[Dataset entries]
== == ==

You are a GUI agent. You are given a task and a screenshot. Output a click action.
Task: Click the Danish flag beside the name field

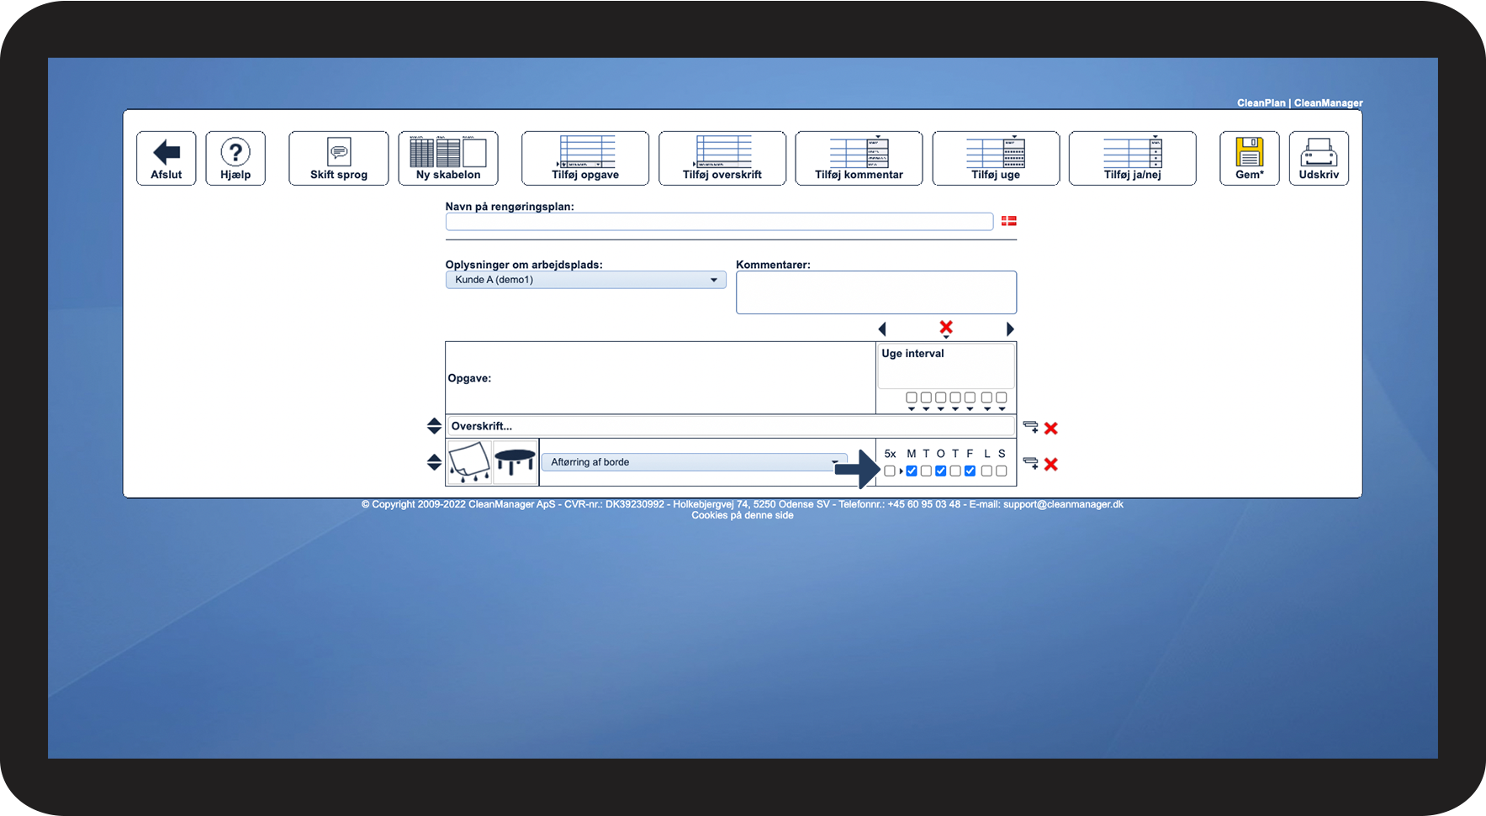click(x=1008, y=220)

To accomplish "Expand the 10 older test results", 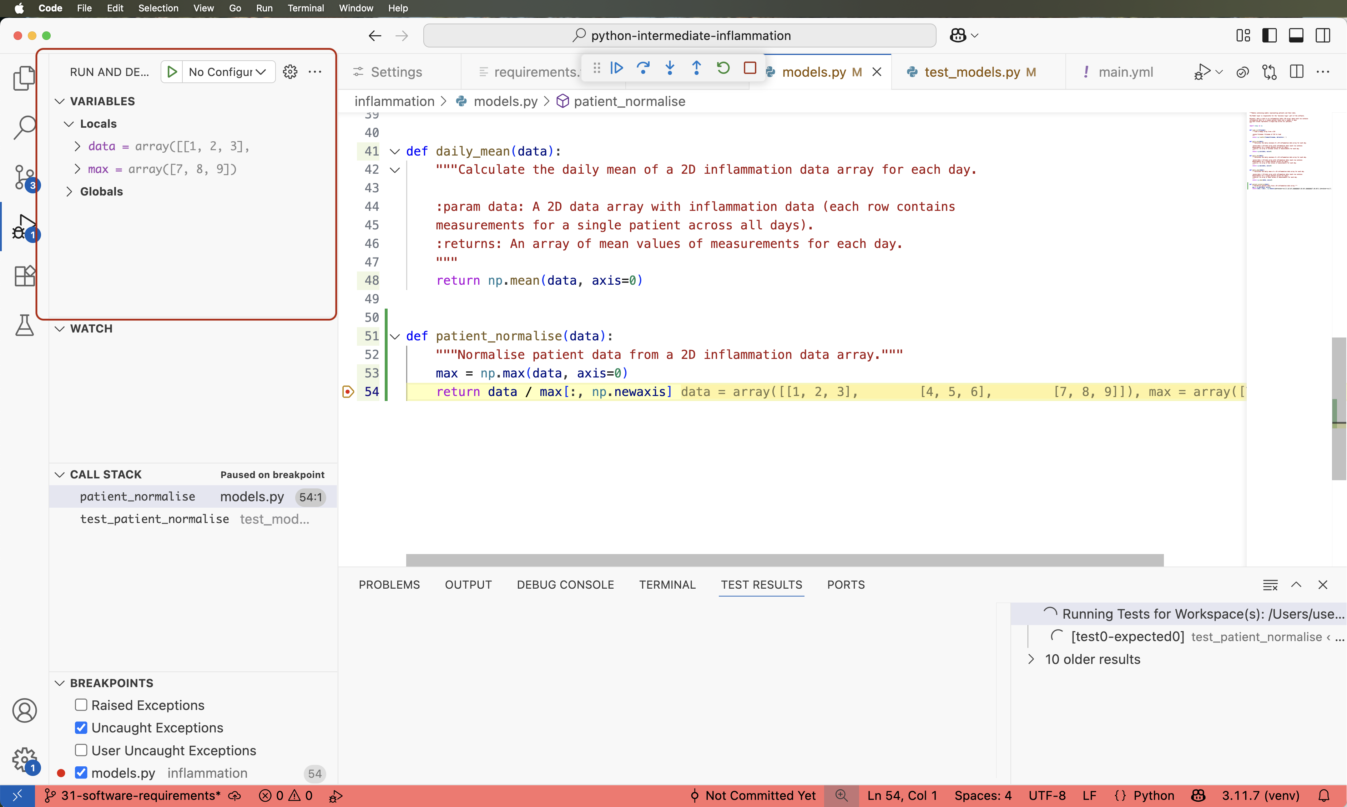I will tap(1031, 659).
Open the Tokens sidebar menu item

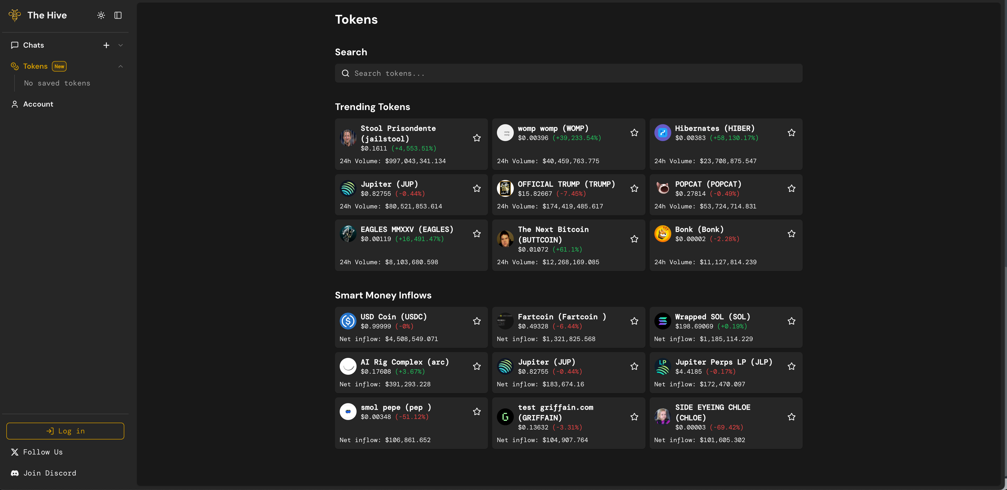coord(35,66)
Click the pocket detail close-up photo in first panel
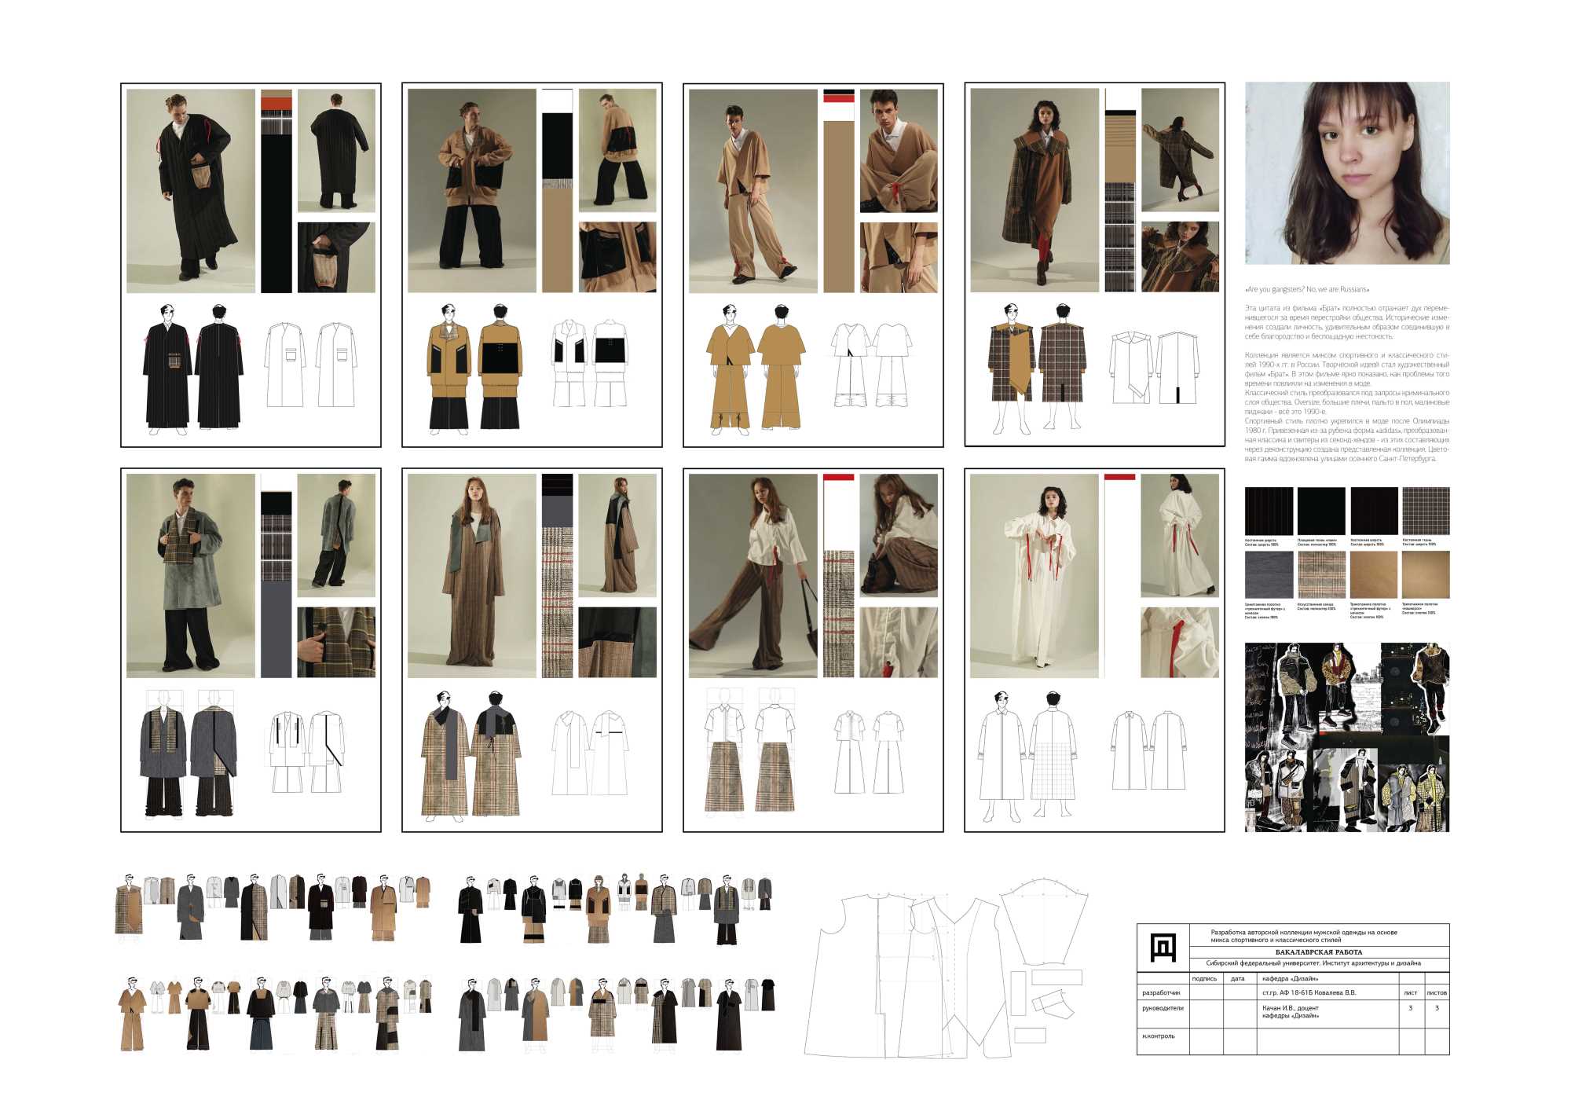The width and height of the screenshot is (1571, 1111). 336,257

== == ==

=== What you have to do ===
The lines to copy begin with the one containing "Click the pocket" and end with the last line of the entries above; copy them exactly, minus the pictures.

=== The answer ===
Click the pocket detail close-up photo in first panel
The width and height of the screenshot is (1571, 1111). 336,257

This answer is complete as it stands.